40 Van de zonen van Aser, hun nakomelingen naar hun geslachten en families, overeenkomstig het aantal namen van wie twintig jaar oud was en daarboven, allen die in het leger uitrukten,
41 de getelden van de stam Aser waren eenenveertigduizend vijfhonderd.
42 Van de zonen van Naftali, hun nakomelingen naar hun geslachten en families, overeenkomstig het aantal namen van wie twintig jaar oud was en daarboven, allen die in het leger uitrukten,
43 de getelden van de stam Naftali waren drieënvijftigduizend vierhonderd.
44 Dit zijn de getelden, die Mozes telde met Aäron en de vorsten Israëls, twaalf man; ieder vertegenwoordigde zijn families.

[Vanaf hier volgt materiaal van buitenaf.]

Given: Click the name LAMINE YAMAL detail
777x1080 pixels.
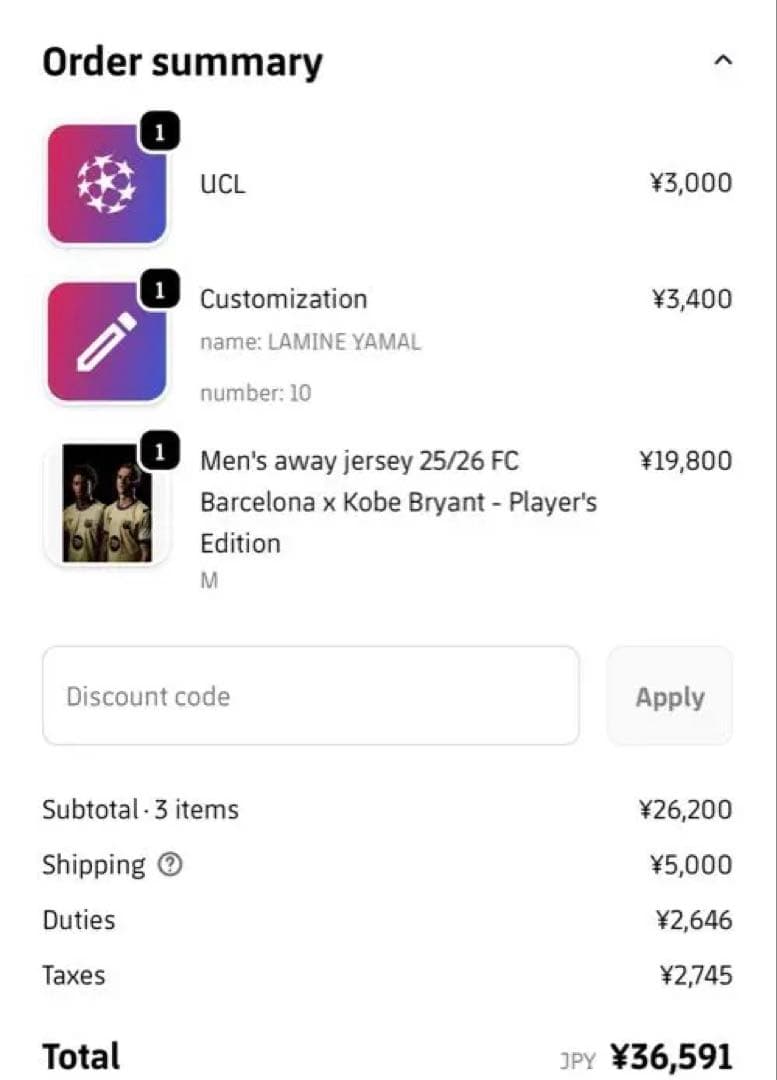Looking at the screenshot, I should pyautogui.click(x=310, y=342).
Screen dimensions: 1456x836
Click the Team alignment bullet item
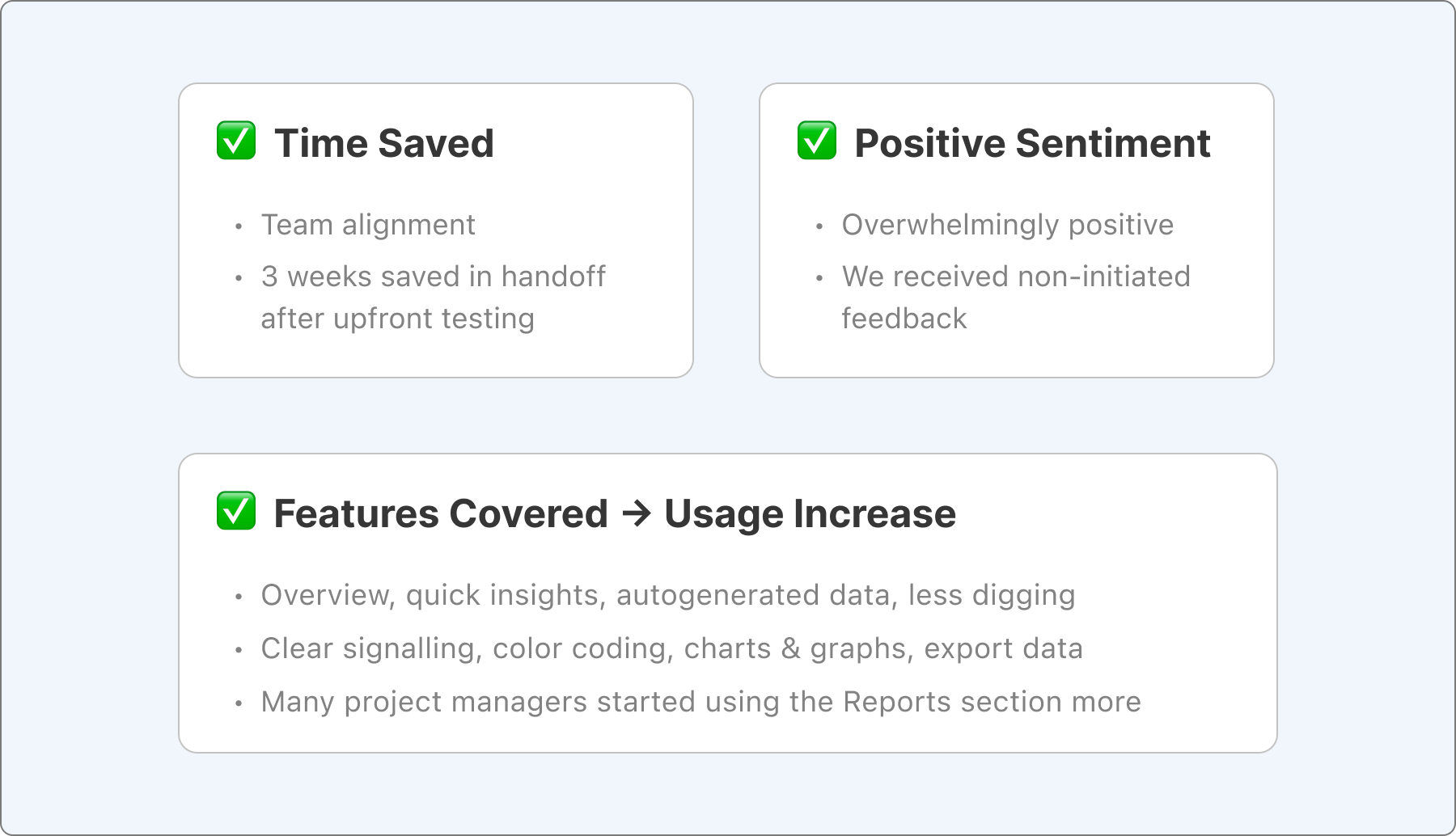368,225
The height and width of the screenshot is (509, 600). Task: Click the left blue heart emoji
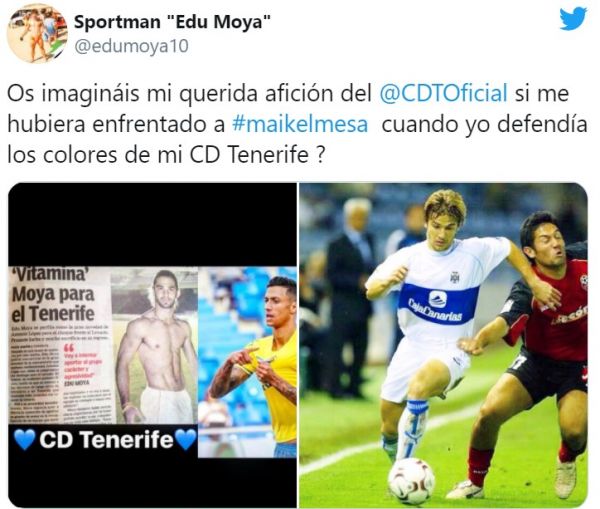coord(24,439)
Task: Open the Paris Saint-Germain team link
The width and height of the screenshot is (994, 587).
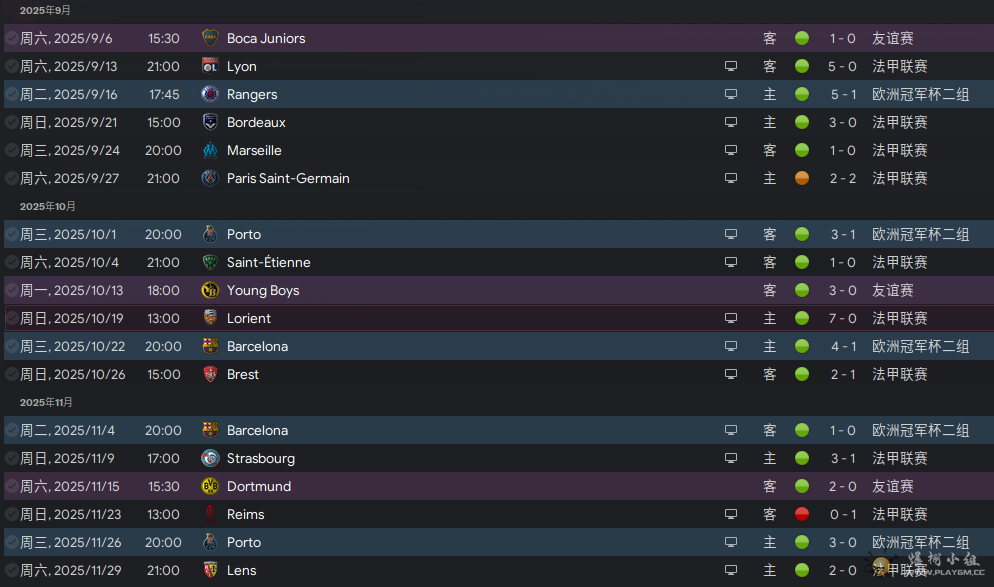Action: point(288,178)
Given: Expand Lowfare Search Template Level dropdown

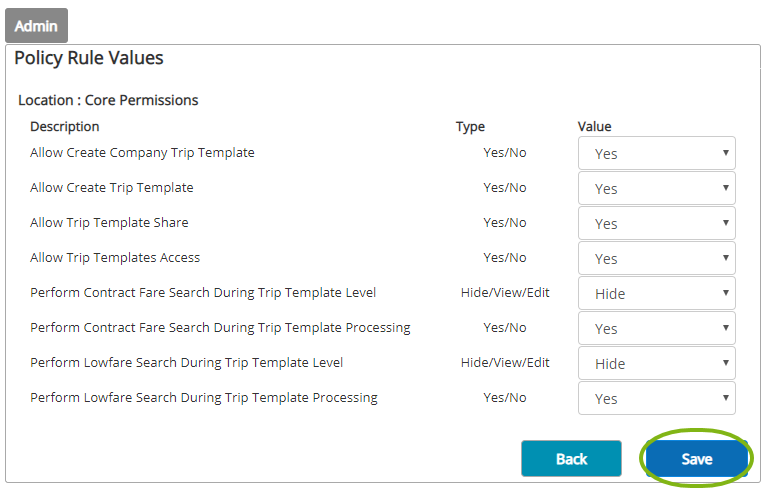Looking at the screenshot, I should (656, 364).

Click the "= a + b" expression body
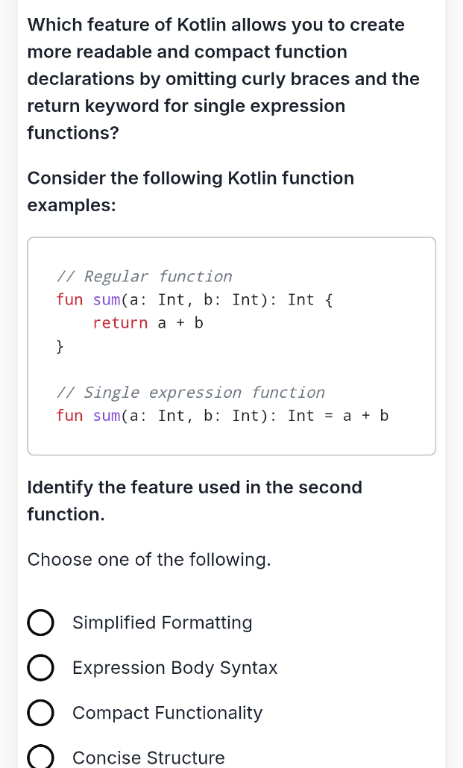[357, 416]
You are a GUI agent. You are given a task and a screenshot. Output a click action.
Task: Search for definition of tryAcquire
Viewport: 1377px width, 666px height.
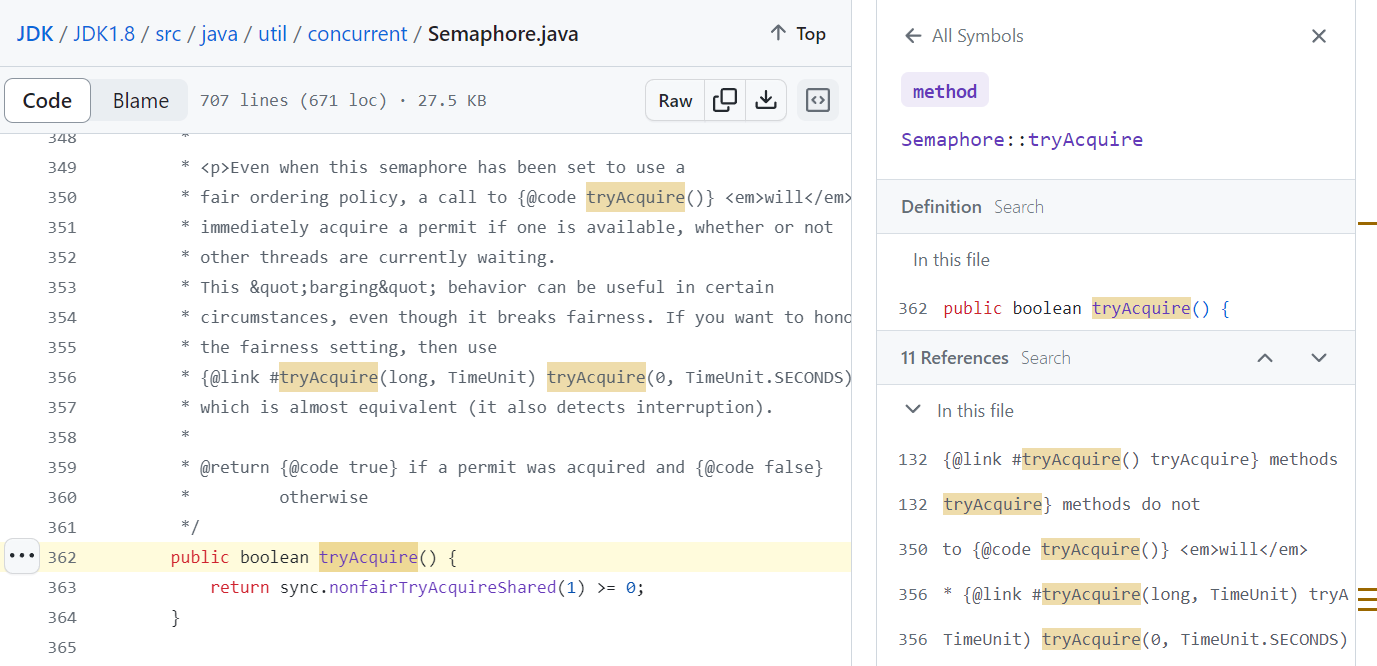tap(1018, 207)
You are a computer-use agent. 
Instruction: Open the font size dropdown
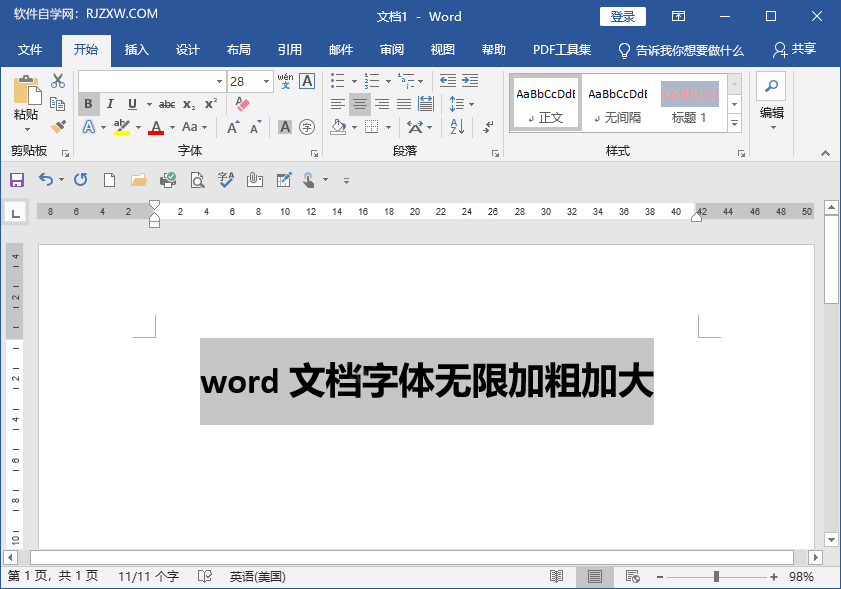[266, 81]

45 Dus waren al de getelden der Israëlieten, naar hun families, van twintig jaar oud en daarboven, allen die in het leger uitrukten in Israël,
46 al de getelden waren zeshonderddrieduizend vijfhonderd vijftig.
47 Maar de Levieten naar de stam hunner vaderen werden niet samen met hen geteld.
48 De Here had namelijk tot Mozes gesproken:
49 Slechts de stam Levi zult gij niet tellen, noch hun aantal onder de Israëlieten opnemen,
50 maar stel gij de Levieten over de tabernakel der getuigenis en over al zijn gerei en over al zijn toebehoren; zij zullen de tabernakel en al zijn gerei dragen; zij zullen daarbij dienst doen en zich rondom de tabernakel legeren.
51 Wanneer de tabernakel moet opbreken, dan zullen de Levieten hem uit elkander nemen, en wanneer de tabernakel moet legeren, dan zullen de Levieten hem oprichten, maar de onbevoegde, die nadert, zal ter dood gebracht worden.
52 Terwijl de Israëlieten zich zullen legeren, ieder bij zijn legerplaats en zijn vendel, naar hun legerscharen,
53 zullen de Levieten zich rondom de tabernakel der getuigenis legeren, opdat er geen toorn ruste op de vergadering der Israëlieten; de Levieten zullen zorg dragen voor de tabernakel der getuigenis.
54 En de Israëlieten deden het; juist zoals de Here Mozes geboden had, deden zij.